● What is needed
Output the records exactly. Include every line.

● Stored records

>>>

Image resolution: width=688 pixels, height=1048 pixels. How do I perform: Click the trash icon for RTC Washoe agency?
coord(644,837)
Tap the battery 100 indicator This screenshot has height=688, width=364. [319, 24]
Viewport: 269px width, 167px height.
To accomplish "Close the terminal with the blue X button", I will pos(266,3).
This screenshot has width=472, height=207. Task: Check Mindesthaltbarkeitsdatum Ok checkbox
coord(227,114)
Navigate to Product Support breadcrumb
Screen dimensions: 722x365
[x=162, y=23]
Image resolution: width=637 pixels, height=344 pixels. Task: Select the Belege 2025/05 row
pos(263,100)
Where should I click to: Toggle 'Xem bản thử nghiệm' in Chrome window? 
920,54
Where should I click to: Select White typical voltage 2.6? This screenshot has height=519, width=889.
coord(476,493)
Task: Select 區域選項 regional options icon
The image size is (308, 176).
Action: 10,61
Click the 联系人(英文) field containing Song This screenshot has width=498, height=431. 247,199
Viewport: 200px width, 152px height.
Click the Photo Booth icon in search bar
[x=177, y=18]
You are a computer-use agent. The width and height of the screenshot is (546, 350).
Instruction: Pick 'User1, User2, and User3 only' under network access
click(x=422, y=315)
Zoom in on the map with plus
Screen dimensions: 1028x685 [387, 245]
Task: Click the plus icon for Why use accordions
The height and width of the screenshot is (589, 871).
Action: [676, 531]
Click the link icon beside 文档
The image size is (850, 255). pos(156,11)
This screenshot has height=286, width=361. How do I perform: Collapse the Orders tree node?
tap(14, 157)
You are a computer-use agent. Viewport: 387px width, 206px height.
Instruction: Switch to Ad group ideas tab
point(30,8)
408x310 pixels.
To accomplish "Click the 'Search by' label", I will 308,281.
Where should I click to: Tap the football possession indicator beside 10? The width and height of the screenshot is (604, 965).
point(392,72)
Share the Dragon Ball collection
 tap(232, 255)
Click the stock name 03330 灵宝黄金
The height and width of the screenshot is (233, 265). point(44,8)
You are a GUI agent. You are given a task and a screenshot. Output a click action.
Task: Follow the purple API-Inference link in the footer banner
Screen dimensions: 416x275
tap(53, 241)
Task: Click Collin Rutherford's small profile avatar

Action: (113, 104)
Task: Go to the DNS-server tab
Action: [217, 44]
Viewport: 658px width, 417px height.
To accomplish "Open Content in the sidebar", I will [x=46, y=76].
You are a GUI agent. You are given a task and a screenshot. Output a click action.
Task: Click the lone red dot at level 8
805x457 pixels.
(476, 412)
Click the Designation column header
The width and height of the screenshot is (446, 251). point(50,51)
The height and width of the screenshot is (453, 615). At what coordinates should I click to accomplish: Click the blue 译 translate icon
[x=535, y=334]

<<<

● Written reply
Image resolution: width=688 pixels, height=1048 pixels. How do I perform: Click the trash icon for RTC Washoe agency?
coord(644,837)
Tap the battery 100 indicator This screenshot has height=688, width=364. [319, 24]
Viewport: 269px width, 167px height.
To accomplish "Close the terminal with the blue X button", I will pos(266,3).
This screenshot has width=472, height=207. Task: Check Mindesthaltbarkeitsdatum Ok checkbox
coord(227,114)
Navigate to Product Support breadcrumb
Screen dimensions: 722x365
[x=162, y=23]
Image resolution: width=637 pixels, height=344 pixels. Task: Select the Belege 2025/05 row
pos(263,100)
Where should I click to: Toggle 'Xem bản thử nghiệm' in Chrome window? 
920,54
Where should I click to: Select White typical voltage 2.6? This screenshot has height=519, width=889.
coord(476,493)
Task: Select 區域選項 regional options icon
The image size is (308, 176).
Action: 10,61
Click the 联系人(英文) field containing Song This screenshot has width=498, height=431. 247,199
Viewport: 200px width, 152px height.
Click the Photo Booth icon in search bar
[x=177, y=18]
You are a computer-use agent. The width and height of the screenshot is (546, 350).
Instruction: Pick 'User1, User2, and User3 only' under network access
click(x=422, y=315)
Zoom in on the map with plus
Screen dimensions: 1028x685 [387, 245]
Task: Click the plus icon for Why use accordions
The height and width of the screenshot is (589, 871).
Action: [676, 531]
Click the link icon beside 文档
The image size is (850, 255). pos(156,11)
This screenshot has height=286, width=361. How do I perform: Collapse the Orders tree node?
tap(14, 157)
You are a computer-use agent. Viewport: 387px width, 206px height.
Instruction: Switch to Ad group ideas tab
point(30,8)
408x310 pixels.
To accomplish "Click the 'Search by' label", I will 308,281.
Where should I click to: Tap the football possession indicator beside 10? The width and height of the screenshot is (604, 965).
point(392,72)
Share the Dragon Ball collection
 tap(232, 255)
Click the stock name 03330 灵宝黄金
The height and width of the screenshot is (233, 265). point(44,8)
You are a GUI agent. You are given a task and a screenshot. Output a click action.
Task: Follow the purple API-Inference link in the footer banner
Screen dimensions: 416x275
tap(53, 241)
Task: Click Collin Rutherford's small profile avatar

Action: (113, 104)
Task: Go to the DNS-server tab
Action: [217, 44]
Viewport: 658px width, 417px height.
To accomplish "Open Content in the sidebar", I will [x=46, y=76].
You are a GUI agent. You are given a task and a screenshot. Output a click action.
Task: Click the lone red dot at level 8
805x457 pixels.
(476, 412)
Click the Designation column header
The width and height of the screenshot is (446, 251). point(50,51)
The height and width of the screenshot is (453, 615). At what coordinates should I click to accomplish: Click the blue 译 translate icon
[x=535, y=334]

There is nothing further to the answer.